Мейсон не ответил и толкнул Касса вперед. Поппи потащилась за ними, обливаясь слезами.
– Все внимание! Прошу тишины! – Мейсон хлопнул в ладоши, голос его раскатился по громадной комнате, музыка смолкла, танцоры остановились. – Прошу тишины! – снова крикнул Мейсон. Он улыбался во весь рот, но куртка его промокла от пота: внутренне он был накален. – Тишина! – крикнул он. – Дамы и господа, прошу собраться для специального вечернего аттракциона! Будьте добры, станьте поближе!
Гости медленно двинулись к Мейсону и Кассу. Их стало заметно меньше. Дело шло к двум часам ночи, и многие, наверно, отправились спать в «Белла висту» или в свои комнаты на вилле. Не было Алисы Адэр, не было Мортона Бэйра и Доун О'Доннел, но я увидел пышную Глорию Манджиамеле, и Розмари, и, среди прочих, стриженного ежиком молодого человека, который окосел уже в буквальном смысле слова, и другого моего bête-noir,
[118]
помощника режиссера Ван Ренслера Раппапорта. В общем, я думаю, оставалось человек двенадцать, и, пока Мейсон кричал и хлопал в ладоши, все успели собраться вокруг него.

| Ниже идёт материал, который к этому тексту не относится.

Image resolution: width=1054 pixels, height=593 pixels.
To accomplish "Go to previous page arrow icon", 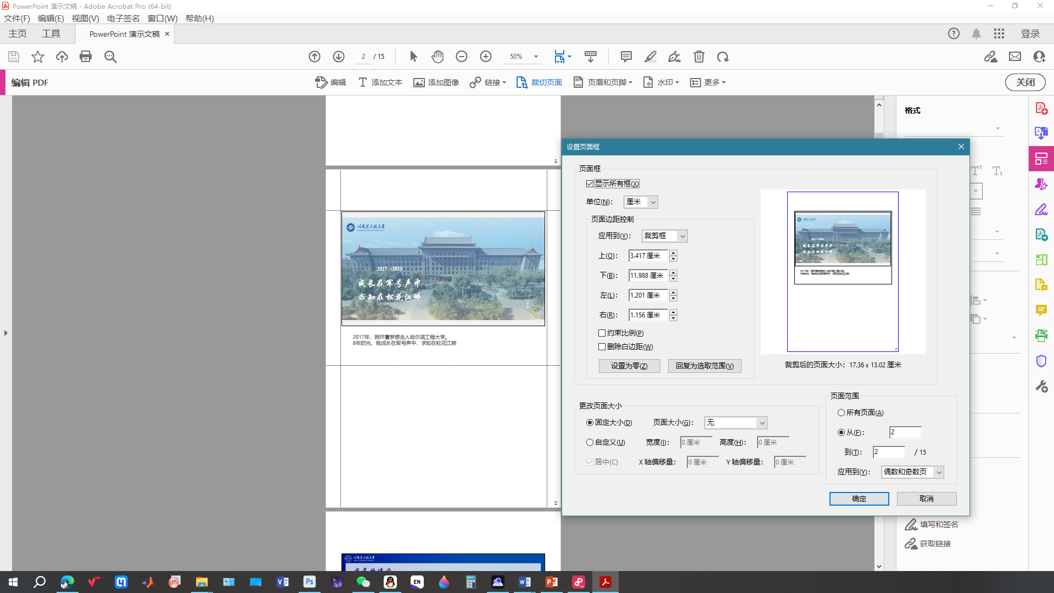I will 314,57.
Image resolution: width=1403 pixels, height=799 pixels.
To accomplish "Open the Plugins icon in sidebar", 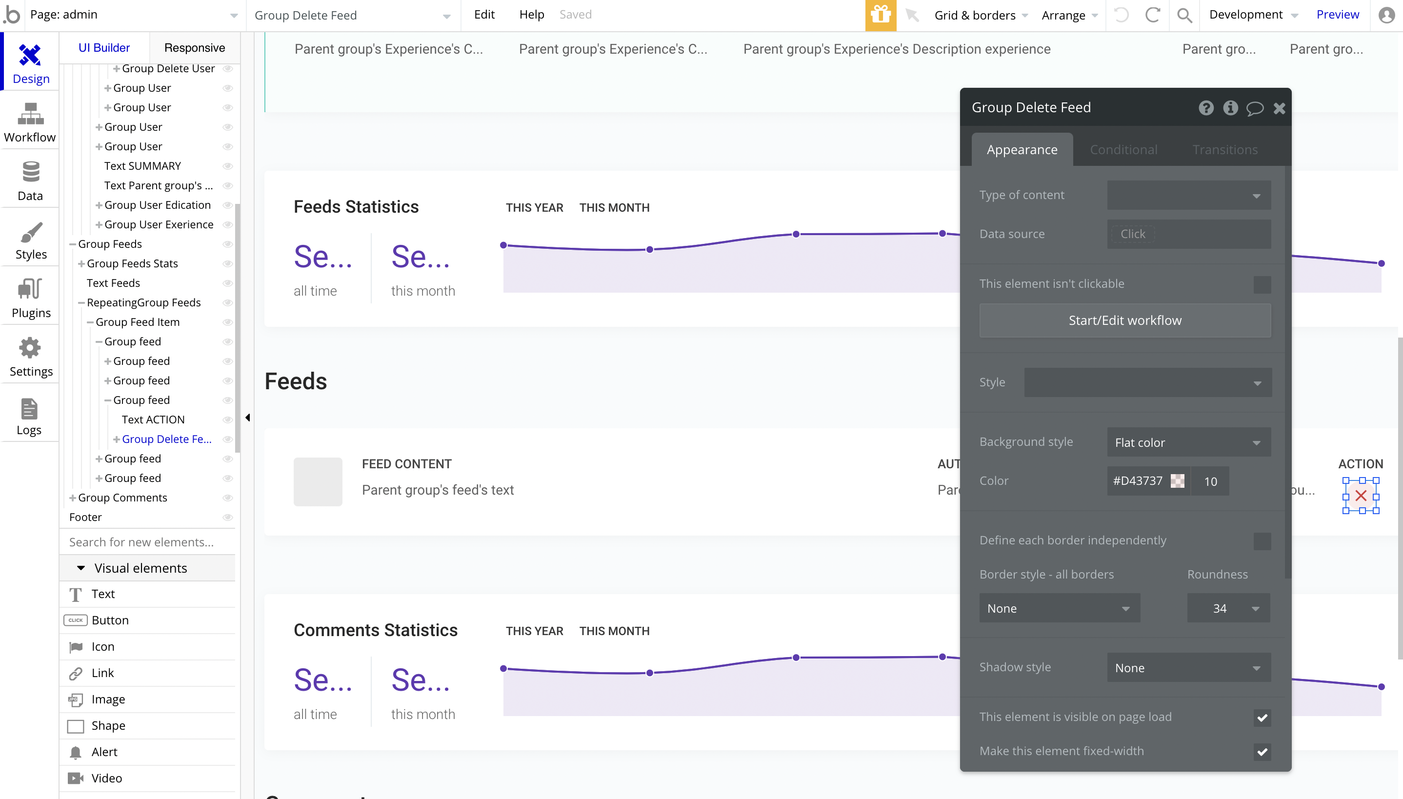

– Что случилось с твоим красивым лицом, дорогой? – сказала, посмеиваясь, Глория Манджиамеле, после чего прижалась к Мейсону и обняла его за талию.
– Я упал в шиповник, – рассеянно ответил он. – Прошу присутствующих…
– Шиповник? – удивилась Манджиамеле. – Что такое шиповник?
Я взглянул на Розмари: она являла собой картину бледной муки.
– Прошу присутствующих подойти поближе. Благодарю вас. Сегодня вас ожидает аттракцион-сюрприз. – Он показал на Касса. Голос у него сделался звучным и напыщенным, как у шпрехшталмейстера, и на лице застыла несуразная, будто нарисованная улыбка. – Дамы и господа, Разрешите представить вам Касса Кинсолвинга, выдающуюся личность, самый выдающийся театр одного актера со времен покойного и несравненного Джолсона.
[119]
Правильно, Касс? Говори, Касс. Начнем с твоей родословной.
На заднем плане мелькнула Поппи: прикусив губу и сдерживая слезы, она пыталась остановить Касса, но он уже шагнул вперед, все с той же дурацкой улыбкой, и, шатаясь, встал рядом с Мейсоном, как дрессированный медведь, грузный и неуклюжий. Незаправленная майка неряшливо болталась вокруг бедер, штаны были в пятнах, очки на воспаленном и потном липе сидели криво; он стоял, опасно кренясь; в его кряжистом облике было что-то от ученого и, несмотря на улыбку, читалась глубокая и немая меланхолия – пропащий, спившийся профессор из нью-йоркской ночлежки, погруженный в созерцание своего распада. Среди этих лощеных людей он действительно казался чужим, как бродяга. Я услышал хихиканье Глории Манджиамеле, потом кто-то еще засмеялся. Компания зашевелилась, зашуршали платья. «Он просто великолепен», – произнес кто-то вполголоса с французским акцентом; я обернулся и увидел шею пожилого педераста, вытянутую над моим плечом. Розмари показала мне его раньше: знаменитый модельер Жак Какой-то – о котором я должен был слышать, но не слышал. Шея у него была розоватая и бородавчатая, как у грифа. «Где его Мейсон откопал?»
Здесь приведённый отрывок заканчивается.